Figure 1. Illustration of the mean-shift model.

A. Initialization of the generic kernel based on the user-defined position (x’₀,y’₀).

The kernel (here an octagon, ndir = 8) is divided into sectors (S1 to S8), each one containing two nested triangle-shaped regions (R_b and R_w), one sensitive to dark and the other to bright pixels (“b” means “black” and “w” means “white”). Here, R_b6 and R_w6 are shown, with a total of 16 regions (R_b1 to R_b8 and R_w1 to R_w8). Only the contours of sectors 2-5 are shown in order to lighten and better visualize the figure. The cell is not presented for clarity.

B. Adjustment of the position of the center at t₀.

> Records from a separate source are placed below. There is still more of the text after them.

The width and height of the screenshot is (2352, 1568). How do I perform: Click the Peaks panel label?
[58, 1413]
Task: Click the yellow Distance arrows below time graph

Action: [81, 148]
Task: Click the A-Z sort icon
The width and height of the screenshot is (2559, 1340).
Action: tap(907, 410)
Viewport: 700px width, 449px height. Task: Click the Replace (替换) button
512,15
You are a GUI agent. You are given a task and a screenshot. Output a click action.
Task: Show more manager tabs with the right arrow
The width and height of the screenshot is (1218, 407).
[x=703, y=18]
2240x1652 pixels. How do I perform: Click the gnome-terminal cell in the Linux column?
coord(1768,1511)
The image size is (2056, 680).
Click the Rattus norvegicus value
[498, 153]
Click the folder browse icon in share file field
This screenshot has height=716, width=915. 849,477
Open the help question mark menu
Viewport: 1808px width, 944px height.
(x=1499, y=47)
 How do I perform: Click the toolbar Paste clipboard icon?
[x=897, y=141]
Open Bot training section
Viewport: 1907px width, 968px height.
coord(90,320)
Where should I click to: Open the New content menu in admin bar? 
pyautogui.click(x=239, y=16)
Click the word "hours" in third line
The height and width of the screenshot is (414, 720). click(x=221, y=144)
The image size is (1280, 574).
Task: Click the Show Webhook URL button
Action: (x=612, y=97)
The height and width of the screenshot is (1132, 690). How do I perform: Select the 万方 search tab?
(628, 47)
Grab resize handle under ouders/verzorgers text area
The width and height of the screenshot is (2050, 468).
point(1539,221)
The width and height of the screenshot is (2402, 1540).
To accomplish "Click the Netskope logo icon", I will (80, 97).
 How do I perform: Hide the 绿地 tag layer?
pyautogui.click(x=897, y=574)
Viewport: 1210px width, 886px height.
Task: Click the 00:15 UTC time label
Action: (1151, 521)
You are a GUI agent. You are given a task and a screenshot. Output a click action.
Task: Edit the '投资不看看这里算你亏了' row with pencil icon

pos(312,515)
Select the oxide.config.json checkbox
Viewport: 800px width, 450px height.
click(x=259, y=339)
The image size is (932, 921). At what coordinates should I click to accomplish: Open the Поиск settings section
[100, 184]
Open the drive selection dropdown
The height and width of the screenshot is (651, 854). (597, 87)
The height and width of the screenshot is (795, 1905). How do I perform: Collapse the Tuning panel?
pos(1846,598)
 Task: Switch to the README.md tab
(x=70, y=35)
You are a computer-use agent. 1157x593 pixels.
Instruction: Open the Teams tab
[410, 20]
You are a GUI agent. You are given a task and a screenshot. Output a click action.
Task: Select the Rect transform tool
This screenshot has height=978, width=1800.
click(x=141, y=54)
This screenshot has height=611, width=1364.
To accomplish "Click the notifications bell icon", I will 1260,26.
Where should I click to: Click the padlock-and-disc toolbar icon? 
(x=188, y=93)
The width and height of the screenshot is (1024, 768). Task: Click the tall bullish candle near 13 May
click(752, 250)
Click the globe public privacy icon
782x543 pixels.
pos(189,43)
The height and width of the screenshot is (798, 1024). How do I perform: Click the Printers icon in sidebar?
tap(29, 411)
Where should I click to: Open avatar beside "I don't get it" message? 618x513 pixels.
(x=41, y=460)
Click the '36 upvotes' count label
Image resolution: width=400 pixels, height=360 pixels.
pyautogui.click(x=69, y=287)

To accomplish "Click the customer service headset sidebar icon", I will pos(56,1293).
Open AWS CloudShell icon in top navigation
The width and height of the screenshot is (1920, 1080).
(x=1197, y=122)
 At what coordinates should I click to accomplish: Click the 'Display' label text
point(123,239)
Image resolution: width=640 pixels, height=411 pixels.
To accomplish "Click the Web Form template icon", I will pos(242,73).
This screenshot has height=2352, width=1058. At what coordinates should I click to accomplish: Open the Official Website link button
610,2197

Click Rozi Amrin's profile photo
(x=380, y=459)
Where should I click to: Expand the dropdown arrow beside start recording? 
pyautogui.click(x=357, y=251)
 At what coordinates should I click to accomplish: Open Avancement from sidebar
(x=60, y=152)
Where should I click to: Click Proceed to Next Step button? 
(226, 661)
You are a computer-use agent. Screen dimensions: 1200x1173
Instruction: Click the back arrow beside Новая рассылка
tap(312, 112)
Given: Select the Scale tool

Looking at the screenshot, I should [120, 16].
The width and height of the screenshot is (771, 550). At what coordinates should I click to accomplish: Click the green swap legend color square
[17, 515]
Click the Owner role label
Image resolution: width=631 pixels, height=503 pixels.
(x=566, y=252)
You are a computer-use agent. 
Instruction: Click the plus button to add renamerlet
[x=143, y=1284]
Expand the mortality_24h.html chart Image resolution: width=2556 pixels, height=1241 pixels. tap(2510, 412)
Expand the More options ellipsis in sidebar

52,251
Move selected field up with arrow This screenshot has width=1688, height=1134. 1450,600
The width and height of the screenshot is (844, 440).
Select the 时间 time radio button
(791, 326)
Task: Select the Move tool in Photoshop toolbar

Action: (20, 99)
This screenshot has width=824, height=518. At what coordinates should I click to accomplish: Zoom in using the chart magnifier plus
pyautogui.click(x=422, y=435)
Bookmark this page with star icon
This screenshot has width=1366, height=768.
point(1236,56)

Sixteen mass centers (g_b1 to g_b8 and g_w1 to g_w8) are first calculated from the intensities of the pixels from each region, (g_b1 and g_w1 are shown). Sector mass centers (C) are calculated from g_wn and g_bn, (C₈ is shown as an example). The center (x₀,y₀) is defined as the centroid of the mass centers C₁ to C₈.

C. Adaptation of the kernels to cell morphology at t₀.

The distances (d_i) between each mass center (g_wn) and kernel center (x₀,y₀) are calculated (d₈ is shown as an example). The new outer radii (r_wn) are calculated based on d_n, the average d_n distances, the expansion factor and the anisotropy factor. r_bn is assigned according to the ratio (r_b / r_w), which is initially defined by the user.

D. Representation of the kernels at t₁.

Information is obtained applying the processes explained in B and C. The size of the sectors will increase or decrease (indicated by the arrows) as a function of cell shape modifications.